Setelah percakapan singkat tersebut, Yuki lalu pergi ke kamar Matt. Kamarnya terlihat agak berantakan, baju-bajunya berserakan ke mana-mana, dan kumpulan kaset video gamenya pun berceceran di lantai. Tetapi Yuki tidak merasa ada masalah dengan keadaan kamar Matt yang seperti itu. Yuki langsung membaringkan dirinya di atas kasur ukuran sedang dengan seprai berwarna biru gelap dengan motif garis-garis berwarna putih. Diambilnya selimut tebal yang ada di atas kasur, lalu ia menyelimuti dirinya dengan selimut itu hingga akhirnya ia dapat tertidur pulas pada malam itu.
Esoknya paginya, Yuki bangun dari tempat tidurnya dan langsung pergi ke dapur. Didapatinya sarapan pagi sudah tersedia. Yuki yang merasa lapar karena belum memakan apapun sejak kemarin langsung duduk di kursi makan dan mulai menyantap sarapan yang ada di atas meja dengan lahap. Lalu ia dikejutkan dengan suara bantingan pintu yang terdengar dari arah ruang tamu. Yuki pun berbalik dan mendapati bahwa Matt sudah berdiri di belakangnya. Alangkah terkejutnya Yuki saat melihat Matt saat itu.
"Ma-maafkan aku telah lancang memakan sarapan pagi kalian..." ucap Yuki lirih.
"Tak apa, lagipula makanan itu memang disediakan untukmu" ujar Matt dengan senyum kecil yang tersungging di wajahnya.
"Mulai saat ini kau akan tinggal di sini bersama kami, karena kami tahu bahwa kau tidak punya tempat untuk dituju. Tenang saja, aku sudah membicarakan tentang hal ini dengan Mello dan dia setuju dengan usulku ini" ucap Matt menyambung kata-katanya.
"Tapi apa tidak akan merepotkan apabila aku tinggal di sini?" tanya Yuki.
"Tentu tidak, kau akan membantu kami di rumah. Lebih tepatnya dalam hal pekerjaan rumah tangga" jawab Mello, yang entah sejak kapan telah berada di dapur itu, sambil tertawa.

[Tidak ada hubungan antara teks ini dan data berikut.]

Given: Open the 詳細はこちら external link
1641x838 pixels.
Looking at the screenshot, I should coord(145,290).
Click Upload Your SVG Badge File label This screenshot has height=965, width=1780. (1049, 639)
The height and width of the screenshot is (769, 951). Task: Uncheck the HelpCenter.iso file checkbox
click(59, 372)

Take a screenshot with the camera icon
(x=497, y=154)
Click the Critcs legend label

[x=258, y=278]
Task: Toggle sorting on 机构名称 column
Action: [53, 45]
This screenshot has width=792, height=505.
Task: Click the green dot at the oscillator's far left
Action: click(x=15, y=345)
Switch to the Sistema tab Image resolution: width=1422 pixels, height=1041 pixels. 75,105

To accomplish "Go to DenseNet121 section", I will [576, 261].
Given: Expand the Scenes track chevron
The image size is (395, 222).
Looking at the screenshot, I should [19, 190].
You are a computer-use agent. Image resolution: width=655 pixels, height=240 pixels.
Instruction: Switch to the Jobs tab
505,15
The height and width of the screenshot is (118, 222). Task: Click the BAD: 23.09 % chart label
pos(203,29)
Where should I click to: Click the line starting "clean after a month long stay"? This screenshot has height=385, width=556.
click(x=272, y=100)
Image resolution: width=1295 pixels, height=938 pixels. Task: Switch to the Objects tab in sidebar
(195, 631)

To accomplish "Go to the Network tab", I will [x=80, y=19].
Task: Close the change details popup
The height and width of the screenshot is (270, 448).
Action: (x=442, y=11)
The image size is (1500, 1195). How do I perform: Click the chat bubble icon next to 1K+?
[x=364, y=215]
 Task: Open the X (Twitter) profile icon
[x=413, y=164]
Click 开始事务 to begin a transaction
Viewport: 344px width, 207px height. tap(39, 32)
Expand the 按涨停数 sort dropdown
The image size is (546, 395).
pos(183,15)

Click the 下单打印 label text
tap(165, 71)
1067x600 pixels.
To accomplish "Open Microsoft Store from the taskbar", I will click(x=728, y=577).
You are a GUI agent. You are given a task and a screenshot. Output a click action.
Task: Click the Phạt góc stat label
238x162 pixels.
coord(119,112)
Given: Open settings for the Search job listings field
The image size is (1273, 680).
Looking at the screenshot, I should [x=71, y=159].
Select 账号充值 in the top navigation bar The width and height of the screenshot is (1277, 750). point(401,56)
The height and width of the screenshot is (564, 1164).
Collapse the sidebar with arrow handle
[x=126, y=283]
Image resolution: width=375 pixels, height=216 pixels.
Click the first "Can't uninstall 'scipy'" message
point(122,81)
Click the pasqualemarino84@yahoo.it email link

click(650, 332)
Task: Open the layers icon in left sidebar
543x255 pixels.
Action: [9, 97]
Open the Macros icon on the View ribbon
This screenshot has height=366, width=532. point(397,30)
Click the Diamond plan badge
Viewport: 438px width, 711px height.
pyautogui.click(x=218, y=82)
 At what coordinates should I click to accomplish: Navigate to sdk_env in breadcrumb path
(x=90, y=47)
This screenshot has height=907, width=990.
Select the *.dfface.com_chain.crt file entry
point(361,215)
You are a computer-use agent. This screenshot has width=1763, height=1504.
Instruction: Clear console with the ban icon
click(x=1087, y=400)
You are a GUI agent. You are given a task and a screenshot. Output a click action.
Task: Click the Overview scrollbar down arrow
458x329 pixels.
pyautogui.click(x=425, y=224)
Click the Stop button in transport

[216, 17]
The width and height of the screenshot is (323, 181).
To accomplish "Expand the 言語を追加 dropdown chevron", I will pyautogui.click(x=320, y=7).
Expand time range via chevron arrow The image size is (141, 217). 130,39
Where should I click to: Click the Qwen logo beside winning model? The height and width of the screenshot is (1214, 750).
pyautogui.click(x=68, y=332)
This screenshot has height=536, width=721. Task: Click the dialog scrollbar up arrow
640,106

Yuki hanya bisa termenung setelah mendengar ucapan mereka berdua. Tetapi di lain sisi Yuki sangat bersyukur karena ada yang ingin menerima dirinya dan pada akhirnya ia tidak berakhir menjadi seorang pengemis di pinggir jalan.
Setelah selesai sarapan, Yuki memutuskan untuk mandi namun ia tidak memiliki baju lagi selain baju yang sedang ia kenakan sekarang. Jadi, Yuki meminjam baju dari lemari Matt dan mengambil baju lengan panjang milik Matt dan sebuah celana jeans panjang yang tergantung di lemari.
Setelah keluar dari kamar mandi, nampaklah Yuki dengan mengenakan baju berlengan panjang dengan garis hitam putih serta celana jeans milik Matt. Baju yang ia kenakan memiliki ukuran yang agak lebih besar dan hal itu membuat Yuki terllihat sangat yang melihat Yuki memakai baju Matt langsung tertawa terbahak-bahak sementara Matt hanya bisa terdiam melihat penampilan Yuki yang seperti itu.
"Yuki, berapa umurmu?" tanya Mello sambil menahan tawanya.
"Umurku 16 tahun, memangnya ada apa, Mello?" jawab Yuki sedikit heran.
"Tak apa, hanya saja penampilanmu itu seperti anak berusia 13 tahun yang mengenakan pakaian kebesaran" jawab Mello yang setelah itu melanjutkan tawanya.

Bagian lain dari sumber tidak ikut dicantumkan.